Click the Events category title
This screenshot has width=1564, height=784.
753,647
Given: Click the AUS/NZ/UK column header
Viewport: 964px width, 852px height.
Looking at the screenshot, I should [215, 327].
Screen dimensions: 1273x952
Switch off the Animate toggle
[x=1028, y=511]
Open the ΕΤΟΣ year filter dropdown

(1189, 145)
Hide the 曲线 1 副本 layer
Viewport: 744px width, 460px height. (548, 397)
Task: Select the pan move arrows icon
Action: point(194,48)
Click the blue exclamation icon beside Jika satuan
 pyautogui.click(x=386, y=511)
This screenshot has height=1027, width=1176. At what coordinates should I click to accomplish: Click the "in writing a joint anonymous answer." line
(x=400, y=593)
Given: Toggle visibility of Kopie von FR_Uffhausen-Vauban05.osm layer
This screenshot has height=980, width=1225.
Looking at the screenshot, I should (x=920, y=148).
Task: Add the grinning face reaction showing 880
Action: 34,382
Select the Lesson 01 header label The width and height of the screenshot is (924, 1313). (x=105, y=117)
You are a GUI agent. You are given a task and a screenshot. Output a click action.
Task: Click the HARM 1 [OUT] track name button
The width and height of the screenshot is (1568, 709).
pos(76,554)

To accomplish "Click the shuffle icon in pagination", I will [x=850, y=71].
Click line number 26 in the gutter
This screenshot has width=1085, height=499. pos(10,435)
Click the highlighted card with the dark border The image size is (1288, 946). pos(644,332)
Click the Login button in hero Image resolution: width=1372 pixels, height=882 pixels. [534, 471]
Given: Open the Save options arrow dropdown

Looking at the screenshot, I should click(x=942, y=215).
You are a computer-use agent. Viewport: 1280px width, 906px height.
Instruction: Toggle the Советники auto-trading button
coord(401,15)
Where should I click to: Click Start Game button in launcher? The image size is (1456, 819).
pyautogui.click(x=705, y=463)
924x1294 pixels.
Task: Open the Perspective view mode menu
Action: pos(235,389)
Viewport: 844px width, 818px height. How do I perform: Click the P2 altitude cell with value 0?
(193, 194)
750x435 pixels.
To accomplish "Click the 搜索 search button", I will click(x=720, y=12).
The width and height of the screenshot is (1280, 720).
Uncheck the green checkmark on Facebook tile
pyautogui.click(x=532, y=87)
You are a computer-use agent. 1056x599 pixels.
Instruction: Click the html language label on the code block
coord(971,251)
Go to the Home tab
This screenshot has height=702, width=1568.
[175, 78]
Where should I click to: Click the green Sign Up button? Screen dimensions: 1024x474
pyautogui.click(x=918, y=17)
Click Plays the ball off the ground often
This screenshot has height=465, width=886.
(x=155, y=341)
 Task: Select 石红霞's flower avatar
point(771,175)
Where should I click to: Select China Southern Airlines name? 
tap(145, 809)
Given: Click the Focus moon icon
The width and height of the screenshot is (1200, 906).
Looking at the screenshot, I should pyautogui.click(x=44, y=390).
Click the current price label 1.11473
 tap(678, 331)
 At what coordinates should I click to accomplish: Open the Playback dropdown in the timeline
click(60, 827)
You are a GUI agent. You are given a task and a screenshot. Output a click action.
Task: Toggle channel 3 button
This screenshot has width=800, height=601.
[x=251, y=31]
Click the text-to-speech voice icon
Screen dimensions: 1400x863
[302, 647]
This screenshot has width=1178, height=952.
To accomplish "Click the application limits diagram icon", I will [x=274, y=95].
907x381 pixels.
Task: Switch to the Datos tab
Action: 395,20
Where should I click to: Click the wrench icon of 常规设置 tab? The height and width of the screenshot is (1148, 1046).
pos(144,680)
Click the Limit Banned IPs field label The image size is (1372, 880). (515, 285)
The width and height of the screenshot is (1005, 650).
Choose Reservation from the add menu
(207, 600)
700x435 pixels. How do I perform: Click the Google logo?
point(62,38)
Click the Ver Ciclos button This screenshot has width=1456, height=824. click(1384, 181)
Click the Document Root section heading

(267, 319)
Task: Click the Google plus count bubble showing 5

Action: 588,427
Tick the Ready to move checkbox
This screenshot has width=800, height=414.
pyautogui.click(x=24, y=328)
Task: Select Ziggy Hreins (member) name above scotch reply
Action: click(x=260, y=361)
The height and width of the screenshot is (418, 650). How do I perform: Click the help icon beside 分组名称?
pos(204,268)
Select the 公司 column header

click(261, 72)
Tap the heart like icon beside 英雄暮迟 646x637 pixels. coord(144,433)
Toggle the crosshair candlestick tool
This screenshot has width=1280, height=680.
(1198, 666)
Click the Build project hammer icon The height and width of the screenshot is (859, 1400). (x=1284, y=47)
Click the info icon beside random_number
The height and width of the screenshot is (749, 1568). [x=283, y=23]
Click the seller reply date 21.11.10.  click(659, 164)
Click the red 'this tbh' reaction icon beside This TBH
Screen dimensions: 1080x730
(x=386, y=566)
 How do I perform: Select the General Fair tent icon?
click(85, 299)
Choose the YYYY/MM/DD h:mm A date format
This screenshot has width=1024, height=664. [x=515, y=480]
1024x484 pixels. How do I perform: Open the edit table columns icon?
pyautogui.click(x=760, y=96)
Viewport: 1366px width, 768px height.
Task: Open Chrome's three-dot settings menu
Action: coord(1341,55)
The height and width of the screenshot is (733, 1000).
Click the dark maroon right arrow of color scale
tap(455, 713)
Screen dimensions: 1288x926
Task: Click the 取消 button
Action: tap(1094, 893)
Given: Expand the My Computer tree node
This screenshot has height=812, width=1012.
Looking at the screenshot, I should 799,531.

+++

## TASK DIRECTIONS
Which lines of the data above contain "agent"? Copy each one.

## SOLUTION TO THIS TASK
You are a GUI agent. You are given a task and a screenshot. Output a click action.
You are a computer-use agent. Viewport: 1280px width, 906px height.
You are a computer-use agent. 1056x599 pixels.
You are a GUI agent. You are given a task and a screenshot. Output a click action.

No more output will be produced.